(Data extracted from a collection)
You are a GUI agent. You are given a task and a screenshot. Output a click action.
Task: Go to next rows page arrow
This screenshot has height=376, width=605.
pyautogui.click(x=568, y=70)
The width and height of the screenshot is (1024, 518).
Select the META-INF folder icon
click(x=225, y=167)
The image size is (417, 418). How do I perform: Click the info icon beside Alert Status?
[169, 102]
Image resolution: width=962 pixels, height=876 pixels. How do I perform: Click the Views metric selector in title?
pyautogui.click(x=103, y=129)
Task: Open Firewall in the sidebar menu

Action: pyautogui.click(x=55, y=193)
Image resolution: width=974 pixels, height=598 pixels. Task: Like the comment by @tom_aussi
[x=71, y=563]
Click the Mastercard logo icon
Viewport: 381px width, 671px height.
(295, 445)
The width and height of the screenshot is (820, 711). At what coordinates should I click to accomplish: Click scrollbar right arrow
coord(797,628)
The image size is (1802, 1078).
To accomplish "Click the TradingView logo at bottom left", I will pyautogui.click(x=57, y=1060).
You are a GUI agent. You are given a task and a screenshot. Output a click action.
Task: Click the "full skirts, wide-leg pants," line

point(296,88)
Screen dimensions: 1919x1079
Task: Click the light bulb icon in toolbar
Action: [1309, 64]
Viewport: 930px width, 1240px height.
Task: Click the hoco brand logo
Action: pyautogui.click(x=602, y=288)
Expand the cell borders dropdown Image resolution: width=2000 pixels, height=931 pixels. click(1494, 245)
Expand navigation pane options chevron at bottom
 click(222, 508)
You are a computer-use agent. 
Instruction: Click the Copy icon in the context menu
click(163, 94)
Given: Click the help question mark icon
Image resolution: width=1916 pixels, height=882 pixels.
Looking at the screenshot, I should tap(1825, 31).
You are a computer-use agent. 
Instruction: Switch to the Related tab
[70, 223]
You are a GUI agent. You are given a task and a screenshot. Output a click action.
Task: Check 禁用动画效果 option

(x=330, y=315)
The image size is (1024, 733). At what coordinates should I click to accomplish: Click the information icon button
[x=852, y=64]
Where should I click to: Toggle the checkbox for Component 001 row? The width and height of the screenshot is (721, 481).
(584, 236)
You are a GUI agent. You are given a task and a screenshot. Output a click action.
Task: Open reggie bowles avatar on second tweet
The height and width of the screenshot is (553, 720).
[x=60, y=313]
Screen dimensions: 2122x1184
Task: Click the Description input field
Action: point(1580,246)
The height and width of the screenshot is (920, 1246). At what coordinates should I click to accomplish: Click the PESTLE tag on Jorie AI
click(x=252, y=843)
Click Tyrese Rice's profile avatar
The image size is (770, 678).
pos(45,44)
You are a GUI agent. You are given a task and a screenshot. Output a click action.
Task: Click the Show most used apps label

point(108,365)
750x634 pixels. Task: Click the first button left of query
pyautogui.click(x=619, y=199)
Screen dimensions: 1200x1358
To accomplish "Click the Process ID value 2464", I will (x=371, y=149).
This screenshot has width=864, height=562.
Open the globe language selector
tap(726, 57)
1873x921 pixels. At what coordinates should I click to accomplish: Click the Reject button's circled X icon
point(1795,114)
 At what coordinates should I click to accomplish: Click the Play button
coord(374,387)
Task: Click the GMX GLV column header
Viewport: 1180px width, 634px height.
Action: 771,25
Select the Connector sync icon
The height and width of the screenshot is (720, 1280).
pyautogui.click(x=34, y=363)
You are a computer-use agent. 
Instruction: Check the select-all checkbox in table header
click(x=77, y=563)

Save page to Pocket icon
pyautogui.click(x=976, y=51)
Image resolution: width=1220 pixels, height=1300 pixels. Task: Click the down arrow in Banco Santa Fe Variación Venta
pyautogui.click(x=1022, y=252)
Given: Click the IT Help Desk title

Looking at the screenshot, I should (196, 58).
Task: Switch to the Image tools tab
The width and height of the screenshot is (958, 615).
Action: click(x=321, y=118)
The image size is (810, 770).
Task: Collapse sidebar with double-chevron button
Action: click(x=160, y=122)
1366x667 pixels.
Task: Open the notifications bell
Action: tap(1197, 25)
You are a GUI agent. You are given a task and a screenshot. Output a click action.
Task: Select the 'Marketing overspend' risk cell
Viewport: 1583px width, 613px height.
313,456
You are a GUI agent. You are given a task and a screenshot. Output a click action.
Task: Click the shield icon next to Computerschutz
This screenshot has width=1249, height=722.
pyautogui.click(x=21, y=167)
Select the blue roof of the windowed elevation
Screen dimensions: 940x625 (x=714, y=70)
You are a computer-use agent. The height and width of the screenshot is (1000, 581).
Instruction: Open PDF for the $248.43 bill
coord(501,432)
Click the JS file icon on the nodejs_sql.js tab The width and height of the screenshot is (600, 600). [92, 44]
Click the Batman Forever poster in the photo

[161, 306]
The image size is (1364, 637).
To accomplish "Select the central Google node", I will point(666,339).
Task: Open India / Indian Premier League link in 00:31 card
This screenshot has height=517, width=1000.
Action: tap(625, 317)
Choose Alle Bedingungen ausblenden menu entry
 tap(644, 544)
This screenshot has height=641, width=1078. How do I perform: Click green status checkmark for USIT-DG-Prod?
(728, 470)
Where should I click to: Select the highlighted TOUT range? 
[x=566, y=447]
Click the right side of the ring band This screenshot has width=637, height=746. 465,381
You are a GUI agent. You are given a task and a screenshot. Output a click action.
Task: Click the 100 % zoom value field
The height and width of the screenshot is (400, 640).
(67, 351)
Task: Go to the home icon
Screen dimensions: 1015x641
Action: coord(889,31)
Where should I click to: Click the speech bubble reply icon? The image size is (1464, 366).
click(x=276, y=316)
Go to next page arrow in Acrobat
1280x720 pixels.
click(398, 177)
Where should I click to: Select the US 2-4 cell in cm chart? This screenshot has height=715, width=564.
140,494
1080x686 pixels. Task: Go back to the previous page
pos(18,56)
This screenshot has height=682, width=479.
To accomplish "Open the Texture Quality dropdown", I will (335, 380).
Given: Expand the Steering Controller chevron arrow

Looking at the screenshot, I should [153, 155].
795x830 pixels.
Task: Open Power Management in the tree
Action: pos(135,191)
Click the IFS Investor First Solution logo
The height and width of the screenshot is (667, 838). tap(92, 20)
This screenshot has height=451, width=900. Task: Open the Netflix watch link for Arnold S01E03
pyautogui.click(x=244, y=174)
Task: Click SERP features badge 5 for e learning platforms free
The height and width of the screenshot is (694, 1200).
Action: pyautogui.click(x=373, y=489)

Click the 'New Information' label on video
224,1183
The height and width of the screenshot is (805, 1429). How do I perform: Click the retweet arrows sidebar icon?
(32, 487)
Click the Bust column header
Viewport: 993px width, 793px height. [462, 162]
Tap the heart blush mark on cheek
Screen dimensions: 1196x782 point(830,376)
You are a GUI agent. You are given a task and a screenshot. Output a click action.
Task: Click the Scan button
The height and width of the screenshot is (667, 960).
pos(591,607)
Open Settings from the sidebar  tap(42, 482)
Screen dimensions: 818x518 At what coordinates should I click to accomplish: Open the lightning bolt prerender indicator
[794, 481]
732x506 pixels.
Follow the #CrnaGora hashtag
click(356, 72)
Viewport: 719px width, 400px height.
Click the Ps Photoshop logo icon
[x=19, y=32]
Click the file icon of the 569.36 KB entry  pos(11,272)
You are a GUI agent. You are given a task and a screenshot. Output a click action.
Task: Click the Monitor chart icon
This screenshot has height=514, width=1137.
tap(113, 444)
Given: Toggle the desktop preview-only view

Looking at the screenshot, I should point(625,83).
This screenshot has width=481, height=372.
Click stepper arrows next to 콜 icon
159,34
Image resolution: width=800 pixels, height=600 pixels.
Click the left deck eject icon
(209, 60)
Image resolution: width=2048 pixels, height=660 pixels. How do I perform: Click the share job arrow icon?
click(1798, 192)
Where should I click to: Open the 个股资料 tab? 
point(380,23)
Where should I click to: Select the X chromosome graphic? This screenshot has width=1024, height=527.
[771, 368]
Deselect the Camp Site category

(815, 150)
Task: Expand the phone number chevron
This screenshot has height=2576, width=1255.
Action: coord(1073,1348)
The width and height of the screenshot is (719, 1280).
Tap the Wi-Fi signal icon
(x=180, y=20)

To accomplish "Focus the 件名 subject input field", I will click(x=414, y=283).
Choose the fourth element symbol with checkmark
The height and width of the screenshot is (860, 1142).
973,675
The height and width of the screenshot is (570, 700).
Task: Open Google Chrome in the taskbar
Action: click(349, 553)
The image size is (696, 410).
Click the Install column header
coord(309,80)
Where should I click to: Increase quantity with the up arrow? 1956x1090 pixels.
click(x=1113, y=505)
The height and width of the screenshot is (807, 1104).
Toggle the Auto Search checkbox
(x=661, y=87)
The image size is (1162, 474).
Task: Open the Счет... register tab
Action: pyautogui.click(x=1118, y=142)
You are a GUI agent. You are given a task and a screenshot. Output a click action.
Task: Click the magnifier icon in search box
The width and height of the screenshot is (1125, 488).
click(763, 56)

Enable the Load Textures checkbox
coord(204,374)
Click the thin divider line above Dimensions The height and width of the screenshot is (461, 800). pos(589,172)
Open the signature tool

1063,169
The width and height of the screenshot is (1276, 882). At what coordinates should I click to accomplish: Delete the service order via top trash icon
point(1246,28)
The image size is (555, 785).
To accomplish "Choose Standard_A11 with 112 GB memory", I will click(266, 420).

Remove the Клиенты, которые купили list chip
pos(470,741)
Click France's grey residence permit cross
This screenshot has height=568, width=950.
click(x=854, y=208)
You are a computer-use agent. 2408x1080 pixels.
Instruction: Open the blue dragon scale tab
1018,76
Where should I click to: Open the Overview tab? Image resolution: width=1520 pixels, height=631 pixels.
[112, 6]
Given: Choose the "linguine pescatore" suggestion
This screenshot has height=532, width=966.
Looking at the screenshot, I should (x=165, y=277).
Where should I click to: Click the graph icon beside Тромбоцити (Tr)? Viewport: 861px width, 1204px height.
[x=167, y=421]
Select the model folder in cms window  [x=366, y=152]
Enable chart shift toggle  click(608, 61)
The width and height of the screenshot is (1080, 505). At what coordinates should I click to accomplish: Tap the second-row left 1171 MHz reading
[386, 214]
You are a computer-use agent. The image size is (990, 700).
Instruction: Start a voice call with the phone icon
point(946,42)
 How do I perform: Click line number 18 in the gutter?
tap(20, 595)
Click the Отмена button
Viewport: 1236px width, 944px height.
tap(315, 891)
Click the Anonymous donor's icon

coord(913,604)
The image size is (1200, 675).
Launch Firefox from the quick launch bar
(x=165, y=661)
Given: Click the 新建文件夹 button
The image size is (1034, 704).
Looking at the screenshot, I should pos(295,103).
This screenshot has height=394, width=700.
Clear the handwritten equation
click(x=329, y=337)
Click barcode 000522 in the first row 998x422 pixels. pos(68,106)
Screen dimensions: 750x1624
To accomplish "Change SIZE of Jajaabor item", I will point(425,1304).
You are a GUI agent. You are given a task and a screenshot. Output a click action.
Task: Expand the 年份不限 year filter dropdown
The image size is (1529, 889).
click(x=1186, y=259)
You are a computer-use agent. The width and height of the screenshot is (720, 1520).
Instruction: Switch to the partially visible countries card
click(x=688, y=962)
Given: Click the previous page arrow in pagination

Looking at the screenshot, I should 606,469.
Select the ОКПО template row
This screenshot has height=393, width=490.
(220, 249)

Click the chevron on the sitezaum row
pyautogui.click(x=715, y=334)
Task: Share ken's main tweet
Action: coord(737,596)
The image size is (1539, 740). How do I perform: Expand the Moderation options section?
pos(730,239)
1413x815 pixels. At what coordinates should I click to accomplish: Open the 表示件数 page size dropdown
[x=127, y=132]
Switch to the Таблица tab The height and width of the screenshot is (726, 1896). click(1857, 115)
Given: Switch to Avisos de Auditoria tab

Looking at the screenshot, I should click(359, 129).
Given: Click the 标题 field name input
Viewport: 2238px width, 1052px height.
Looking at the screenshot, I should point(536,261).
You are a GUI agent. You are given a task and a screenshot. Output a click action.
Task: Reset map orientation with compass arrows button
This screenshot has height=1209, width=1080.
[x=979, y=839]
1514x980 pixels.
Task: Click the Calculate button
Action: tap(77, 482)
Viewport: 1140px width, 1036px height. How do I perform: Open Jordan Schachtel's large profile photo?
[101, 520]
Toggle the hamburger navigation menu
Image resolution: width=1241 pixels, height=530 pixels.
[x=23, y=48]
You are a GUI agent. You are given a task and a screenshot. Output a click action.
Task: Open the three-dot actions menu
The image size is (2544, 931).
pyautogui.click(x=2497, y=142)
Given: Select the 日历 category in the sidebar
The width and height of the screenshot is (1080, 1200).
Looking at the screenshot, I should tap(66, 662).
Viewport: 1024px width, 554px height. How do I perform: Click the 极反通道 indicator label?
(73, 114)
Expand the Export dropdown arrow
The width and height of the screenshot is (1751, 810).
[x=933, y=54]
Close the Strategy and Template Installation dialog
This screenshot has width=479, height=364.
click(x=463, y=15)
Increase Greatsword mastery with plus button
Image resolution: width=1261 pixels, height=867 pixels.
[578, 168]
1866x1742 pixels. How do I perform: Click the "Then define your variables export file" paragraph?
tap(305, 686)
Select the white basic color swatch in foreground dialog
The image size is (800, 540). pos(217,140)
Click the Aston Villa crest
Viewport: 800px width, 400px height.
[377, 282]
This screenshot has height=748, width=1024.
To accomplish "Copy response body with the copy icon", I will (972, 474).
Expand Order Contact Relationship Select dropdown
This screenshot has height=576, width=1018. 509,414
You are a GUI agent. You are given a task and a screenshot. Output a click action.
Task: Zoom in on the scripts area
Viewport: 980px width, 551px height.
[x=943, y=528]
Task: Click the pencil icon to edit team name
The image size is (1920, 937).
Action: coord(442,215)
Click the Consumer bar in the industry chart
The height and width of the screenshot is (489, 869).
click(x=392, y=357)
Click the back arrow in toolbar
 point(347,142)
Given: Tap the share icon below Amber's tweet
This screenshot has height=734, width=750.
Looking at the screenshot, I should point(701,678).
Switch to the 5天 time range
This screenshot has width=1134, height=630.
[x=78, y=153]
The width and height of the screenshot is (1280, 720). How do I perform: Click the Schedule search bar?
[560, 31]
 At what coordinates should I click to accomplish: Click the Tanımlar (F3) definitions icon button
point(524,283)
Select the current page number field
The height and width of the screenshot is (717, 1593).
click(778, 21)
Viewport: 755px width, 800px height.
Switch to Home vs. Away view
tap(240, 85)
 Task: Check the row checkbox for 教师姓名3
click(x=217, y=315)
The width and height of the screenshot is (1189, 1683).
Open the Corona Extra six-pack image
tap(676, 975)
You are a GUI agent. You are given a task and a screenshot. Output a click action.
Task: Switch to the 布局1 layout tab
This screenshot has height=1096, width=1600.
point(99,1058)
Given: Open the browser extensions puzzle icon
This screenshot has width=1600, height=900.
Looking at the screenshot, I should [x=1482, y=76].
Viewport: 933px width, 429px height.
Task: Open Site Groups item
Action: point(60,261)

**Activity:** An exact copy of the lines above between the line holding "You are a computer-use agent. The width" and the line holding "Given: Select the 日历 category in the sidebar", inclusive, is the whole answer.

**Solution to this task:**
You are a computer-use agent. The width and height of the screenshot is (720, 1520).
Instruction: Switch to the partially visible countries card
click(x=688, y=962)
Given: Click the previous page arrow in pagination

Looking at the screenshot, I should 606,469.
Select the ОКПО template row
This screenshot has height=393, width=490.
(220, 249)

Click the chevron on the sitezaum row
pyautogui.click(x=715, y=334)
Task: Share ken's main tweet
Action: coord(737,596)
The image size is (1539, 740). How do I perform: Expand the Moderation options section?
pos(730,239)
1413x815 pixels. At what coordinates should I click to accomplish: Open the 表示件数 page size dropdown
[x=127, y=132]
Switch to the Таблица tab The height and width of the screenshot is (726, 1896). click(1857, 115)
Given: Switch to Avisos de Auditoria tab

Looking at the screenshot, I should click(359, 129).
Given: Click the 标题 field name input
Viewport: 2238px width, 1052px height.
Looking at the screenshot, I should point(536,261).
You are a GUI agent. You are given a task and a screenshot. Output a click action.
Task: Reset map orientation with compass arrows button
This screenshot has height=1209, width=1080.
[x=979, y=839]
1514x980 pixels.
Task: Click the Calculate button
Action: tap(77, 482)
Viewport: 1140px width, 1036px height. How do I perform: Open Jordan Schachtel's large profile photo?
[101, 520]
Toggle the hamburger navigation menu
Image resolution: width=1241 pixels, height=530 pixels.
[x=23, y=48]
You are a GUI agent. You are given a task and a screenshot. Output a click action.
Task: Open the three-dot actions menu
The image size is (2544, 931).
pyautogui.click(x=2497, y=142)
Given: Select the 日历 category in the sidebar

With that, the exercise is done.